Incidence, aetiology and outcomes of major postoperative haemorrhage after pulmonary lobectomy.

作者信息

Udelsman Brooks V, Soni Monica, Madariaga Maria Lucia, Fintelmann Florian J, Best Till D, Li Selena Shi-Yao, Chang David C, Gaissert Henning A

机构信息

Division of Thoracic Surgery, Massachusetts General Hospital, Boston, MA, USA.

Codman Center for Clinical Effectiveness, Massachusetts General Hospital, Boston, MA, USA.

出版信息

Eur J Cardiothorac Surg. 2020 Mar 1;57(3):462-470. doi: 10.1093/ejcts/ezz266.

Abstract

OBJECTIVES

Post-lobectomy bleeding is uncommon and rarely studied.

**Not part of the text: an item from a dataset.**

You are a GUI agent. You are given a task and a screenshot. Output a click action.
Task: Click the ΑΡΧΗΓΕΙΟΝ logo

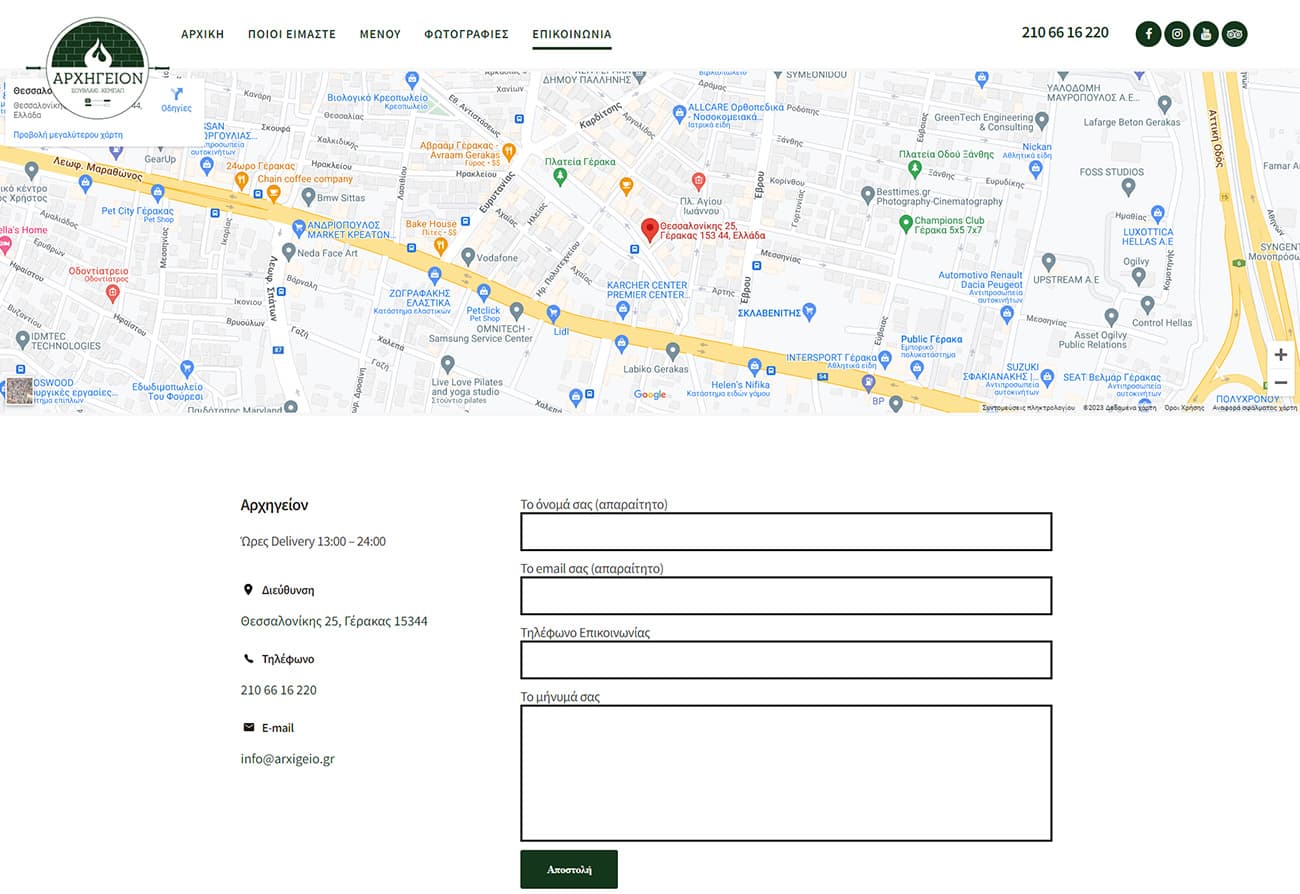tap(97, 68)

In this study, we aimed to determine the incidence of post-lobectomy haemorrhage and compare the outcomes of reoperation and non-operative management.

METHODS

We conducted a single-institution review of lobectomy cases from 2009 to 2018. The patients were divided into two groups based on the treatment for postoperative bleeding: reoperation or transfusion of packed red blood cells with observation. Transfusion correcting intraoperative blood loss was excluded. One or more criteria defined postoperative bleeding: (i) drop in haematocrit ≥10 or (ii) frank, sustained chest tube bleeding with or without associated hypotension. Covariates included demographics, comorbidities and operative characteristics. Outcomes were operative mortality, complications, length of hospital stay and readmission within 30 days.

RESULTS

Following 1960 lobectomies (92% malignant disease, 8% non-malignant), haemorrhage occurred in 42 cases (2.1%), leading to reoperation in 27 (1.4%), and non-operative management in 15 (0.8%). The median time to reoperation was 17 h. No source of bleeding was identified in 44% of re-explorations. Patients with postoperative haemorrhage were more often male (64.3% vs 41.2%; P < 0.01) and more likely to have preoperative anaemia (45.2% vs 26.5%; P = 0.01), prior median sternotomy (14.3% vs 6.0%; P = 0.04), an infectious indication (7.1% vs 1.8%; P = 0.01) and operative adhesiolysis (45.2% vs 25.8%; P = 0.01). Compared with non-operative management, reoperation was associated with fewer units of packed red blood cells transfusion (0.4 vs 1.9; P < 0.001), while complication rates were similar and 30-day mortality was absent in either group.

CONCLUSIONS

Haemorrhage after lobectomy is associated with multiple risk factors. Reoperation may avoid transfusion. A prospective study should optimize timing and selection of operative and non-operative management.

摘要

目的

肺叶切除术后出血并不常见,且很少被研究。在本研究中,我们旨在确定肺叶切除术后出血的发生率,并比较再次手术和非手术治疗的结果。

方法

我们对2009年至2018年期间的肺叶切除病例进行了单机构回顾性研究。根据术后出血的治疗方法,将患者分为两组:再次手术组或输注浓缩红细胞并观察组。排除用于纠正术中失血的输血情况。术后出血由以下一项或多项标准定义:(i)血细胞比容下降≥10%;或(ii)胸腔闭式引流管持续明显出血,伴或不伴有低血压。协变量包括人口统计学、合并症和手术特征。观察指标包括手术死亡率、并发症、住院时间和30天内再入院情况。

结果

在1960例肺叶切除术(92%为恶性疾病,8%为非恶性疾病)后,42例(2.1%)发生出血,其中27例(1.4%)需要再次手术,15例(0.8%)接受非手术治疗。再次手术的中位时间为17小时。44%的再次探查未发现出血源。术后出血患者男性更常见(64.3%对41.2%;P<0.01),术前贫血的可能性更大(45.2%对26.5%;P=0.01),既往正中开胸手术史更常见(14.3%对6.0%;P=0.04),有感染指征更常见(7.1%对1.8%;P=0.01),手术粘连松解更常见(45.2%对25.8%;P=0.01)。与非手术治疗相比,再次手术输注的浓缩红细胞单位数更少(0.4对1.9;P<0.001),而两组并发症发生率相似,且均无30天死亡率。

结论

肺叶切除术后出血与多种危险因素相关。再次手术可能避免输血。前瞻性研究应优化手术和非手术治疗的时机及选择。